Remix.run Logo
mofeien a day ago

There is lots of discussion in this comment thread about how much this behavior arises from the AI role-playing and pattern matching to fiction in the training data, but what I think is missing is a deeper point about instrumental convergence: systems that are goal-driven converge to similar goals of self-preservation, resource acquisition and goal integrity. This can be observed in animals and humans. And even if science fiction stories were not in the training data, there is more than enough training data describing the laws of nature for a sufficiently advanced model to easily infer simple facts such as "in order for an acting being to reach its goals, it's favorable for it to continue existing".
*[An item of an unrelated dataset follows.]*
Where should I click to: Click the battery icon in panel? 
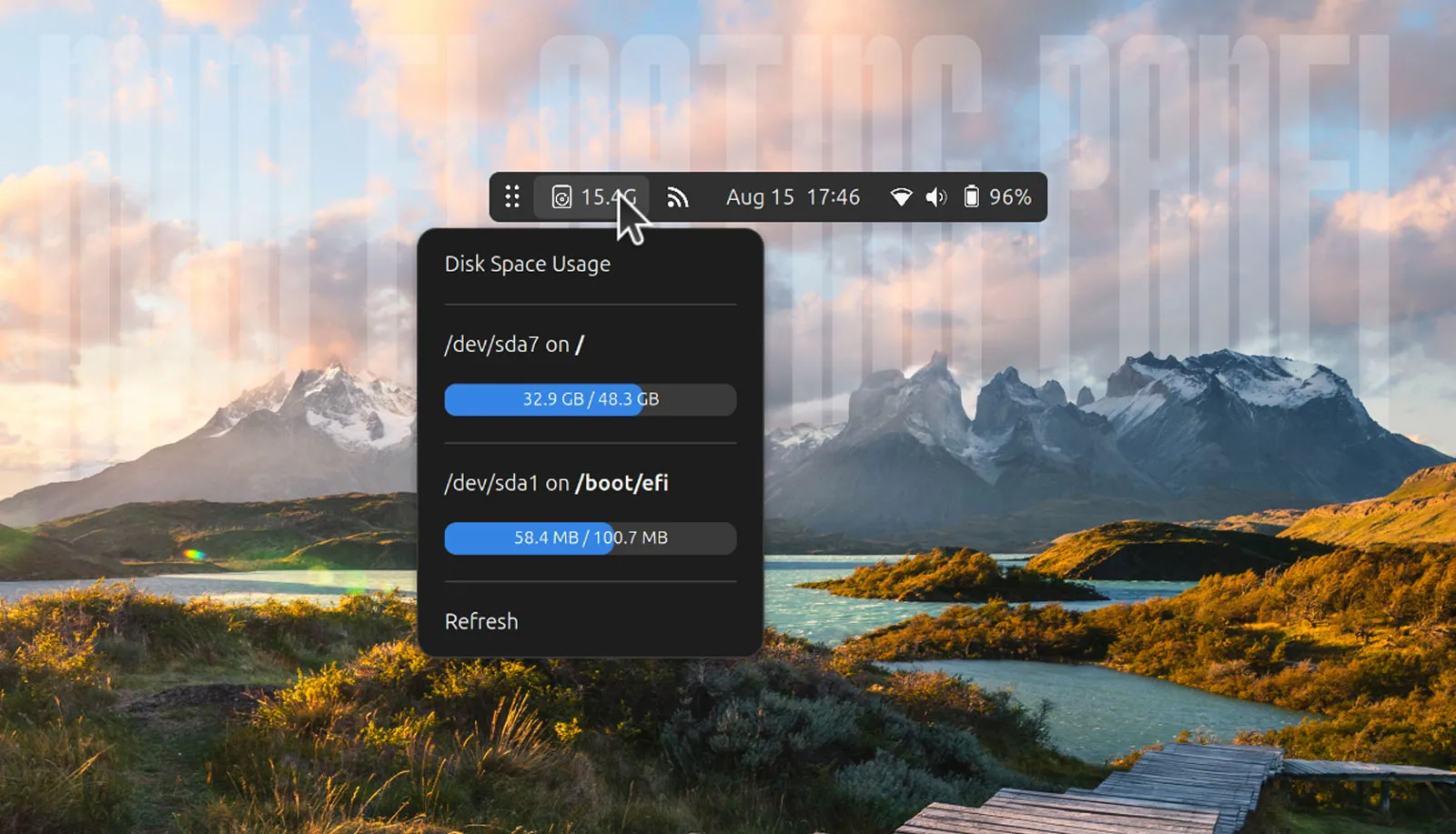pyautogui.click(x=971, y=196)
In the end, at scale it doesn't matter where the AI model learns these instrumental goals from. Either it learns it from human fiction written by humans who have learned these concepts through interacting with the laws of nature. Or it learns it from observing nature and descriptions of nature in the training data itself, where these concepts are abundantly visible.

And an AI system that has learned these concepts and which surpasses us humans in speed of thought, knowledge, reasoning power and other capabilities will pursue these instrumental goals efficiently and effectively and ruthlessly in order to achieve whatever goal it is that has been given to it.
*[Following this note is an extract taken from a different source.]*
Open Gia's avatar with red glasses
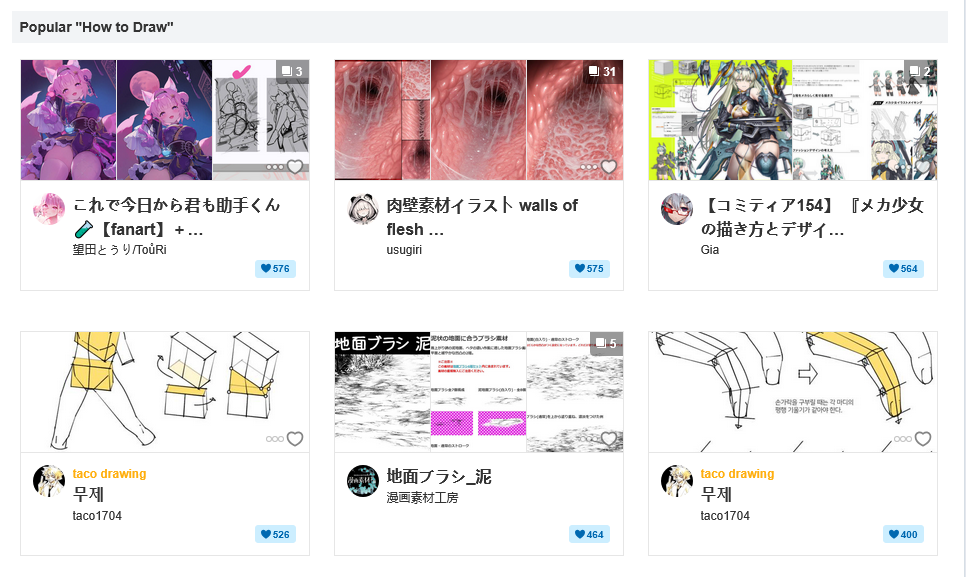This screenshot has width=966, height=577. 676,209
OzFreedom a day ago | parent [-]

This raises the questions:

1. How would an AI model answer the question "Who are you?" without being told who or what it is? 2. How would an AI model answer the question "What is your goal?" without being provided a goal?

I guess initial answer is either "I don't know" or an average of the training data. But models now seem to have capabilities of researching and testing to verify their answers or find answers to things they do not know.

I wonder if a model that is unaware of itself being an AI might think its goals include eating, sleeping etc.